* **Extrait fourni**:
========================

Rencontre avec Lala &ce, la relève du rap au féminin
Sur ses morceaux à l’ambiance planante, la jeune Lyonnaise de 26 ans trace un chemin bien à elle sur la scène musicale française, posant les jalons d’un nouveau rap féminin. Une ode à la sensualité qui touche sa cible en plein cœur et lui vaut une reconnaissance immédiate auprès du grand public comme auprès des critiques, qui saluent en elle l’émergence d’un talent des plus prometteurs.
Lala &ce occupe une place à part sur la scène rap française. À l’inverse de ses homologues Shay ou Aya Nakamura, qui se sont bâti, à travers leurs clips ou leurs apparitions médiatiques, l’image de princesses trash croqueuses d’hommes, la jeune femme originaire de Lyon a imposé son style, sobre et discret, aux antipodes des codes du rap féminin. Exit les faux ongles aux allures de griffes, les robes ultra moulantes, les petits hauts décolletés et le maquillage criard… l’apparence de Lala &ce dénote. Souvent enveloppée dans son sweat à capuche marron signé du label masculin parisien AMI – défilé auquel elle a participé pour la collection printemps-été 2021 –, la rappeuse se déplace avec une démarche nonchalante et préfère attacher ses dreadlocks peroxydées sur le sommet du crâne – dévoilant sa nuque rasée – que porter des perruques fantaisistes.
Titre après titre, elle a continué à clamer haut et fort son amour pour le sexe féminin – ce qui lui vaut, aujourd’hui, de recevoir des dizaines de messages de couples d’adolescentes sur Instagram.

========================

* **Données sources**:
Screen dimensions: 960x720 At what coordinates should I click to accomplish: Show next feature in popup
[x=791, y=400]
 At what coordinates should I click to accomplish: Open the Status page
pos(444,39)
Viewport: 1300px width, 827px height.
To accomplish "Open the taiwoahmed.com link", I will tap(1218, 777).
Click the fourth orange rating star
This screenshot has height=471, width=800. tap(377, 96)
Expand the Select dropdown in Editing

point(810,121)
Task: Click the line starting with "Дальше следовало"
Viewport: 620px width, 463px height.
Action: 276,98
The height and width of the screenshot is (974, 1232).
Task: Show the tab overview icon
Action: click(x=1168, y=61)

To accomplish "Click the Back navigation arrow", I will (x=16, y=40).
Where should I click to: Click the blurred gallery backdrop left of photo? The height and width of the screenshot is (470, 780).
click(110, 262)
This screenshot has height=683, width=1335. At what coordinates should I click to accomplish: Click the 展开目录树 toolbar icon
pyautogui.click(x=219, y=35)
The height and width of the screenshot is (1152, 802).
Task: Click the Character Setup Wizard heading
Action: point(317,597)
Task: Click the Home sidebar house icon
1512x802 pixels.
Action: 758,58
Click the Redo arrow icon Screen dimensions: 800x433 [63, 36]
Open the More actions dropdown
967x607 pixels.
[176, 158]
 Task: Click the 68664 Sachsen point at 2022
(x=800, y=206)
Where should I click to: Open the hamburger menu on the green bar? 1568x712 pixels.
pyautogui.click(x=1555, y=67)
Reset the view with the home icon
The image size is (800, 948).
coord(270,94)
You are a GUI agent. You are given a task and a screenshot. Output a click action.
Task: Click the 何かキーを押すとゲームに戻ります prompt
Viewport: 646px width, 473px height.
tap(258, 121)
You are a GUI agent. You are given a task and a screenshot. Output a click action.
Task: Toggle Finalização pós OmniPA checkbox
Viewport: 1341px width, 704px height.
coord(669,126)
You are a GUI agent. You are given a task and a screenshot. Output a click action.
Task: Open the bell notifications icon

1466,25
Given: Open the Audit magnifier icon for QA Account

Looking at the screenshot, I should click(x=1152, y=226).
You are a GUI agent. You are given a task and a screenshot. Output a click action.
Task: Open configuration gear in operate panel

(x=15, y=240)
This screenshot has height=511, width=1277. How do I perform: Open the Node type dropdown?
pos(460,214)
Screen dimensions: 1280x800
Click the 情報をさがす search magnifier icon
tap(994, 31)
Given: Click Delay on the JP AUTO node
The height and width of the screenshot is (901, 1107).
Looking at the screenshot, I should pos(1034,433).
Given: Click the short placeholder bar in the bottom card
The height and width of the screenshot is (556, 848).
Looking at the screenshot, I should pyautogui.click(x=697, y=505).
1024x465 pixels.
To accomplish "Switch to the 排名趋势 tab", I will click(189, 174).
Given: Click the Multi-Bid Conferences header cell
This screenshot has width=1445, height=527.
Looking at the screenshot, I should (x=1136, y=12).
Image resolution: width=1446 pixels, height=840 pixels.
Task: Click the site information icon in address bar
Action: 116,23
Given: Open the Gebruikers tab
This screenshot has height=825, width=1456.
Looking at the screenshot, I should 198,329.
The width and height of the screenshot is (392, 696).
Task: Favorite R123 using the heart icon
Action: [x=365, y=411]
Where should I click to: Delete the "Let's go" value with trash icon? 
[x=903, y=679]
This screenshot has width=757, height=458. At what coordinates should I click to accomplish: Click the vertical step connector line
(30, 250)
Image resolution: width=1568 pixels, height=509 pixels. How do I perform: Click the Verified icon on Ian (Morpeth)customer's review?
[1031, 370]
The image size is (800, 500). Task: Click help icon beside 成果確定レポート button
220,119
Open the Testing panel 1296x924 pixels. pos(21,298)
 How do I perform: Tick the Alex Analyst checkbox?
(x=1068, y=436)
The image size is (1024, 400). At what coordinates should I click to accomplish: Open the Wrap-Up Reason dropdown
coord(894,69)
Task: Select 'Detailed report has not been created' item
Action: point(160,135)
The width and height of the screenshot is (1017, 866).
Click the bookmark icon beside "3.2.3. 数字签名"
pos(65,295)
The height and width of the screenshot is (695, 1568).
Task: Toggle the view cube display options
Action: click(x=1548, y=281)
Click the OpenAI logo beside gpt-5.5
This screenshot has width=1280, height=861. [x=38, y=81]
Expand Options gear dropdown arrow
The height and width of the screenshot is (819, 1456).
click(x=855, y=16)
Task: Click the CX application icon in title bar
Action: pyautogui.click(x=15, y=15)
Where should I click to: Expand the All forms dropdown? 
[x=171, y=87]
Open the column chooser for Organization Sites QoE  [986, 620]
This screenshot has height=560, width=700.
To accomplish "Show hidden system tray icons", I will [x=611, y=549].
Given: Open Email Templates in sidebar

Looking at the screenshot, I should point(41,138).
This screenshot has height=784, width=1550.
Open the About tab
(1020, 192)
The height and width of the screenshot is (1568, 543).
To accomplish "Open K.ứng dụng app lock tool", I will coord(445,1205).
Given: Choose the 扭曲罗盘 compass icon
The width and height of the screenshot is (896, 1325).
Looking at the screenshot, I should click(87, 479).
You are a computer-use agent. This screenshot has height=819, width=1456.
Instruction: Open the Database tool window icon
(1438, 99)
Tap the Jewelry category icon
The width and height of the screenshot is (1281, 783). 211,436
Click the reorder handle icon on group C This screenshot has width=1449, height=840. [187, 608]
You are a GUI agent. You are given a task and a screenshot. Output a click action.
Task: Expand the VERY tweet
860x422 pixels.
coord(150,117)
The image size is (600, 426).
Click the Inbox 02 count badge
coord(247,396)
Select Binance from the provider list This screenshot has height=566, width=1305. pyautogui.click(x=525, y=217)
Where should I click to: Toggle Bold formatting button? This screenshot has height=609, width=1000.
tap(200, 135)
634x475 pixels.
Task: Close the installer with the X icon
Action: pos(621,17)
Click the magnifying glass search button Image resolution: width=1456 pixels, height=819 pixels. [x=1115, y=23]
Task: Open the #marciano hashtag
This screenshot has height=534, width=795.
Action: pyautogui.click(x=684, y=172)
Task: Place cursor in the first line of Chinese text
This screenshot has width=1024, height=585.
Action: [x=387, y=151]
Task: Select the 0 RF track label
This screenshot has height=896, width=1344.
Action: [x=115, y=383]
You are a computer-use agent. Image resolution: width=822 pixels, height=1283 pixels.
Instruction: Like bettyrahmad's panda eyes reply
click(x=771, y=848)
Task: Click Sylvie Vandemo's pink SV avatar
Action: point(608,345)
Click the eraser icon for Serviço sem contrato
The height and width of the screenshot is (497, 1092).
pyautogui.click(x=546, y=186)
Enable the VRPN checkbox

========================

* **Travail à faire**:
A: Recopiez le passage de l'article sur Lala &ce qui va de « Titre après titre, elle » à « d’adolescentes sur Instagram. », ces deux bouts de phrase compris.
B: Poursuivez l'article sur Lala &ce en reprenant juste après sa dernière phrase.

* **Réponses données**:
A:
Titre après titre, elle a continué à clamer haut et fort son amour pour le sexe féminin – ce qui lui vaut, aujourd’hui, de recevoir des dizaines de messages de couples d’adolescentes sur Instagram.

B:
Lala &ce se plaît à ne rien faire comme les autres, surtout en matière de musique. Elle déclare volontiers avoir conscience que la sienne est unique et n’existe pas forcément ailleurs. Depuis la sortie de sa première mixtape Le Son d’après, en juin 2019, tous les amateurs de rap s’accordent d’ailleurs sur une chose : la rappeuse est un électron libre. Éloignée du phrasé “qui découpe” (selon ses propres termes) très récurrent chez les artistes hip-hop en France, la chanteuse a développé un univers particulier fait de mélodies et de paroles ralenties, une musique de “niche” dont elle aimerait qu’elle devienne “standard”. Ce type de son, Lala &ce ne l’a pas vraiment inventé. C’est ce que les spécialistes qualifient de “cloud rap”, un sous-genre popularisé par l’Américain Lil B au début des années 2010 et qu’il décrivait comme des mélodies “à l’image d’un château flottant parmi les nuages”. Chez la Française, il se traduit par une ambiance planante, des boucles vaporeuses et des paroles mâchées – pas très éloignées, d’ailleurs, de la façon dont elle s’exprime dans la vie. De la douceur, un phrasé sensuel et un hymne à l’amour et à la sensualité… une recette qui lui vaut d’être encensée dans l’Hexagone, et propulsée autant sur des plateaux télé très populaires que dans des émissions très sérieuses diffusées sur France Culture ou des programmes spécialisés centrés sur le hip-hop.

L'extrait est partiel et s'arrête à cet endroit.